» WHAT YOU ARE ASKED TO DO
Report each line of the listing that carries the word "screenshot".

» EXERCISE DATA
- - - - -

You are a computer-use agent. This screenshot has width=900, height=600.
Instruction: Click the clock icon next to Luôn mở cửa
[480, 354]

- - - - -

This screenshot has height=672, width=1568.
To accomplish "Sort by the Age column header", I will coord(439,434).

- - - - -

» THE ANSWER
You are a computer-use agent. This screenshot has width=900, height=600.
This screenshot has height=672, width=1568.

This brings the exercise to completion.